Paul & The Tall Trees “So Long” Instrumentals Digital Album – Available Worldwide Now
Instrumental versions of the album “So Long”
Paul Schalda is a poet, perhaps a bit of a tortured soul, a hopeless romantic, and a guy from Staten Island. That last bit might not make sense to people who aren’t from New York. Let’s say that it puts the blue in his collar and sticks his feet to the ground. Paul’s music seems to embody the unexpected overlap of The Band’s Americana, Ian MacKaye’s unhinged emotion, Otis Redding’s raw soul, and the doo-wop melodies his father, Bill Schalda Sr. (a member of Brooklyn vocal group, The Montereys) raised him on. His sophomore album is produced by long time collaborator and old friend Tommy Brenneck and Big Crown’s own Leon Michels. For the people who are already fans of Paul’s debut Our Love In Light, the growth and maturity will be impossible to miss.

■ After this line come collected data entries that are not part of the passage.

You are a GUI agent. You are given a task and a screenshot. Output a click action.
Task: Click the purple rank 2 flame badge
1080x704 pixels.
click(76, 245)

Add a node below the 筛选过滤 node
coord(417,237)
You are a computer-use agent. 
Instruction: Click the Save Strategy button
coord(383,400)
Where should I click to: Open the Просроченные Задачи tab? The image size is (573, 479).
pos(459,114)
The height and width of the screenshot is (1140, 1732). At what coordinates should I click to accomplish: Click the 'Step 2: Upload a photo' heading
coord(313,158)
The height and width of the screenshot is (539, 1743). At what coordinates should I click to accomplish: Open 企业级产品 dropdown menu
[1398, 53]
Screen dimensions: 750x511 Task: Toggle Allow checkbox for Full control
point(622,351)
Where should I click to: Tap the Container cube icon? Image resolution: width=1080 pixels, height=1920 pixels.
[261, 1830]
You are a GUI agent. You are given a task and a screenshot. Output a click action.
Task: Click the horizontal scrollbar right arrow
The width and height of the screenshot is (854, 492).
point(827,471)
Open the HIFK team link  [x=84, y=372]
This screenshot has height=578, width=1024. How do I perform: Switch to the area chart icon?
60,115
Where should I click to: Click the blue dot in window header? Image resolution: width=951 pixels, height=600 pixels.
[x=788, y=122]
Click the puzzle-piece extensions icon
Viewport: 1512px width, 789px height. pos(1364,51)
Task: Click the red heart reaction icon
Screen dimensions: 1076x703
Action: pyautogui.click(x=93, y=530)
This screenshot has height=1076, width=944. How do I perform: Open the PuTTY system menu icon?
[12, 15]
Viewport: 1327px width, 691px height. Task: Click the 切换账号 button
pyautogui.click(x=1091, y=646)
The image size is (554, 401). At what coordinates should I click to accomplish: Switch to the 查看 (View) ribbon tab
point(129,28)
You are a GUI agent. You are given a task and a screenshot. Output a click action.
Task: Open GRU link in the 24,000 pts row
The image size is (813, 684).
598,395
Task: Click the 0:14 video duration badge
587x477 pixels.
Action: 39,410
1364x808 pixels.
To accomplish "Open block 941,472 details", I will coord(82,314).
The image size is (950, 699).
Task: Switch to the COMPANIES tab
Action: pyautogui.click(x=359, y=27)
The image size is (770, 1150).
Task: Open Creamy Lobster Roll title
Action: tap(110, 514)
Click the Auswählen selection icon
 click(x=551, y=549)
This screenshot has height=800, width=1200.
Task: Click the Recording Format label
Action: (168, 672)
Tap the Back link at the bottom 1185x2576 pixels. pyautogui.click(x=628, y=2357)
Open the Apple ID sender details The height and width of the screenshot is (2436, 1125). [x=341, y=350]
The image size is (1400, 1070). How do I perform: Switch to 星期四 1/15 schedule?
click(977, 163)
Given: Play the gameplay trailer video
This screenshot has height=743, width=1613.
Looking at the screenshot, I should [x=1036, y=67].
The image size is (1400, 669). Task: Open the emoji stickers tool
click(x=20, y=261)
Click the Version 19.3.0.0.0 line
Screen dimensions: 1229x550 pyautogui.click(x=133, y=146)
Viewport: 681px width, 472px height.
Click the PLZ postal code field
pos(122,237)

So Long reads and feels like you snuck in his room and read his journal. Deeply personal and heartfelt, he takes on a variety of topics in the songs, the common thread being the vulnerability and passion he delivers them with. The opener “Although We Cry” is perhaps a perfect example what makes Paul’s music so unique. He finds a way to cut right to the bone, entirely emotional and simultaneously emotionless…“Although we cry, we are not meant to be”. The title track “Then We’ll Wave (So Long)” puts Paul amongst the great storytellers of song; tension, misdirection, and irony all play a part in taking one of the most sung about topics in life; love, and putting a brand new twist on it. Paul spent some years out on the road playing guitar in The Extraordi- naires backing the late great Charles Bradley where they became close friends. During that time he penned a few songs for Charles, one of which he wound up recording himself. That song, “Beware” showcases another side of P&TTT’s range, a gritty, driving, warning tune where the band has a chance to get funky. One thing you hear in Schalda’s music, no matter which song, is that the road hasn’t been easy. His voice can be hauntingly harsh, yet hopeful and tender, raucous and gravelly one moment, smooth and intimate the next.
Even though he is being compared to the famous groups and musicians mentioned above, he can only call it Rock and Roll and be humbled. “I’m very lucky to be able to do this,” Schalda says. “And I’m extremely happy. Especially for my father. He worked hard for his sons and this record.”